Note that with standard sed (non-GNU) there needs to be a ; before the trailing } :

ip=$(sed -n '/inet */{s///p;q;}' config.boot)

or we can avoid the braces by using negation style:

ip=$(sed '/inet */!d; s///; q' config.boot)

--
Alternatively we can avoid the sub shell / external command altogether with just standard shell:

until [ "$inet" = inet ]; do
  read inet ip
done < config.boot

--
Note also that these are all naive approaches without knowing what the format of config.boot looks like. Also, if the are more inet configs in the same file, these will only pick the first one indiscriminately.

As a professional you should expect the unexpected.
What happens if the read fails or the "inet" is not found?
The following ends the loop if the read fails.

while
  read inet ip &&
  [ "$inet" != inet ]
do
  :
done < config.boot
1 Like

Yes that was indeed not a good approach. Also a good thing you pointed out that the shell approach only gives a proper answer if inet is present in the file. But this would still not solve that issue.

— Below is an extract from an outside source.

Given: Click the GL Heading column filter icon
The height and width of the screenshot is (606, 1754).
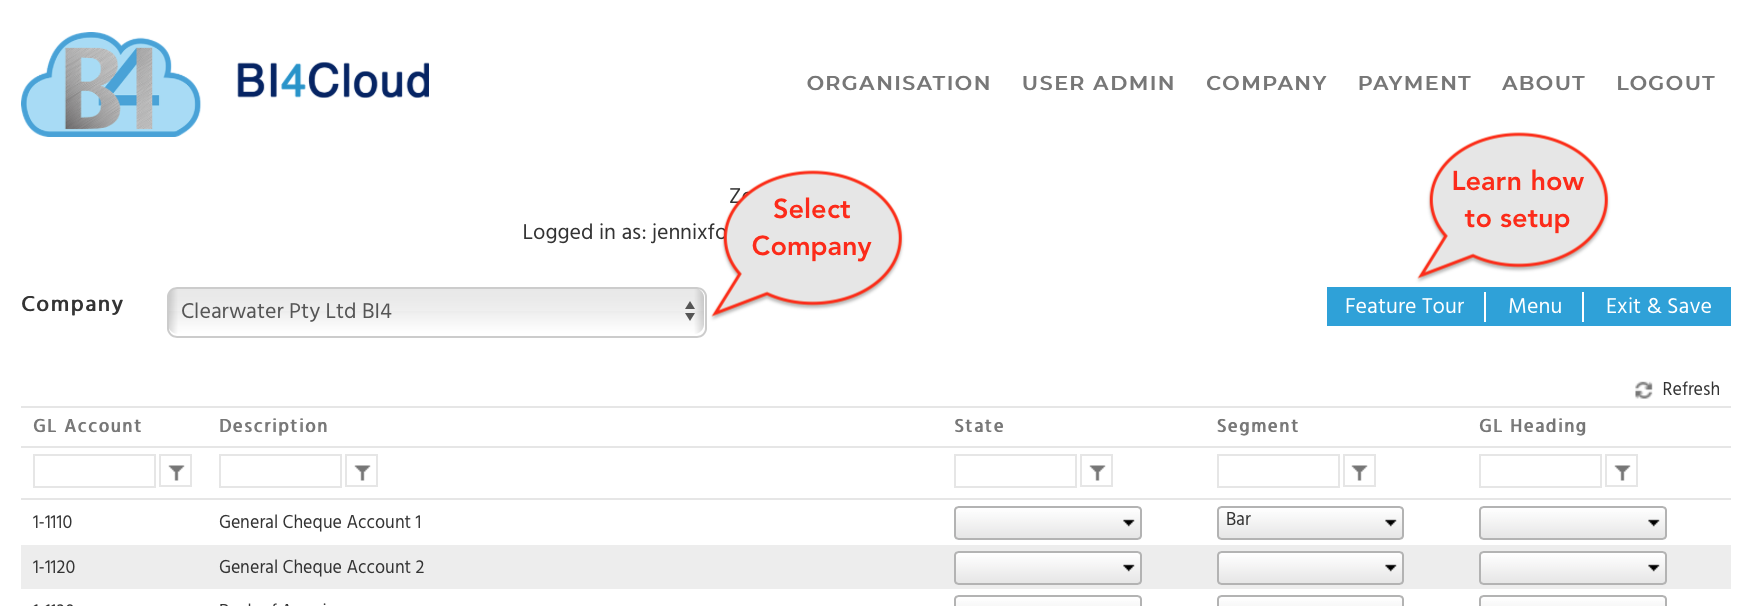Looking at the screenshot, I should click(1622, 472).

This may be more appropriate:

while read key value; do
  if [ "$key" = inet ]; then
    ip=$value
  fi
done < config.boot

There could be multiple inet entries I suppose, here is the format of the section of config.boot where it would be found

 static-host-mapping {
        host-name Nimbuslocal.net {
            alias phonesystem
            inet 207.148.13.85
        }
    }

I also have another section of the same file I need the IP from. Initially I thought I could adapt what you guys suggest to it, maybe not

group {
        address-group FailoverSystem {
            address 207.148.13.85
            description "Failover System IP Address"
        }

This would key on the name FailoverSystem

Thanks guys

fo_ip=$(sed -n '/FailoverSystem/,/}/{/^ *address /{s/ *address *//;{p;q}}}' config.boot)
echo "$fo_ip"
1 Like

Thanks rdrtxl that worked perfectly!